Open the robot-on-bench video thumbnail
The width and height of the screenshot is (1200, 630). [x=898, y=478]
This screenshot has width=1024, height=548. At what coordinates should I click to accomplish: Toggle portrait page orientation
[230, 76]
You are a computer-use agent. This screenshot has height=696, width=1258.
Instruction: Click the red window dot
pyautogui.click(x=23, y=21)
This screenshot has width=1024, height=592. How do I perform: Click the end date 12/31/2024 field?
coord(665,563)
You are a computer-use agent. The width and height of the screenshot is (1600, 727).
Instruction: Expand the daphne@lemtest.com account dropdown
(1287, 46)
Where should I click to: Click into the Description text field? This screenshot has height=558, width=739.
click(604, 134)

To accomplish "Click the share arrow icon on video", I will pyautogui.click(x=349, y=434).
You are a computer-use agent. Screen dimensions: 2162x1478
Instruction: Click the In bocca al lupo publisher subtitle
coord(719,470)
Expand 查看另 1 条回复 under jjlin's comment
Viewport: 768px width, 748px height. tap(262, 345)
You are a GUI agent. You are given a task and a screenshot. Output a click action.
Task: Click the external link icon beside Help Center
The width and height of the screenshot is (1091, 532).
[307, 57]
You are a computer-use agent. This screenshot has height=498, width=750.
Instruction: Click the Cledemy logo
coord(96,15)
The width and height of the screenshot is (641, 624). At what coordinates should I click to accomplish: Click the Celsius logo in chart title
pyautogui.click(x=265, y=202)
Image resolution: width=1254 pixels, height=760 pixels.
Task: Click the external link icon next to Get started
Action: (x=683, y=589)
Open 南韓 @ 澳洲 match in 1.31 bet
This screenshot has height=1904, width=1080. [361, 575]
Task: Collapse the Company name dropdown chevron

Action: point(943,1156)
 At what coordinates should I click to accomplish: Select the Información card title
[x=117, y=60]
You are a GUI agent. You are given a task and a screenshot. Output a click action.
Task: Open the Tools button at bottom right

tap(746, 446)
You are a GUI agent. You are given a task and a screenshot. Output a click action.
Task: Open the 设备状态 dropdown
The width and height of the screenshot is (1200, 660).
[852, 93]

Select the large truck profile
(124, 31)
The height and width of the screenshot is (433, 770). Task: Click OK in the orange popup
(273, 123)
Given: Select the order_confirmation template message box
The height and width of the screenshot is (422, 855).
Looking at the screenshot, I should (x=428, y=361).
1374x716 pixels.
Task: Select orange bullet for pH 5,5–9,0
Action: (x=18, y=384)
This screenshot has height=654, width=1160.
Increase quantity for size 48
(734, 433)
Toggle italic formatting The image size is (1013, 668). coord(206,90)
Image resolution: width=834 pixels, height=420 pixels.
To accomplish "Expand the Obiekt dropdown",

════════════════════

• **Brief**: In the records above, find every line with the word "computer" and copy it.

• **Result**:
You are a computer-use agent. This screenshot has height=696, width=1258.
You are a computer-use agent. The width and height of the screenshot is (1600, 727).
You are a computer-use agent. Screen dimensions: 2162x1478
You are a computer-use agent. This screenshot has height=498, width=750.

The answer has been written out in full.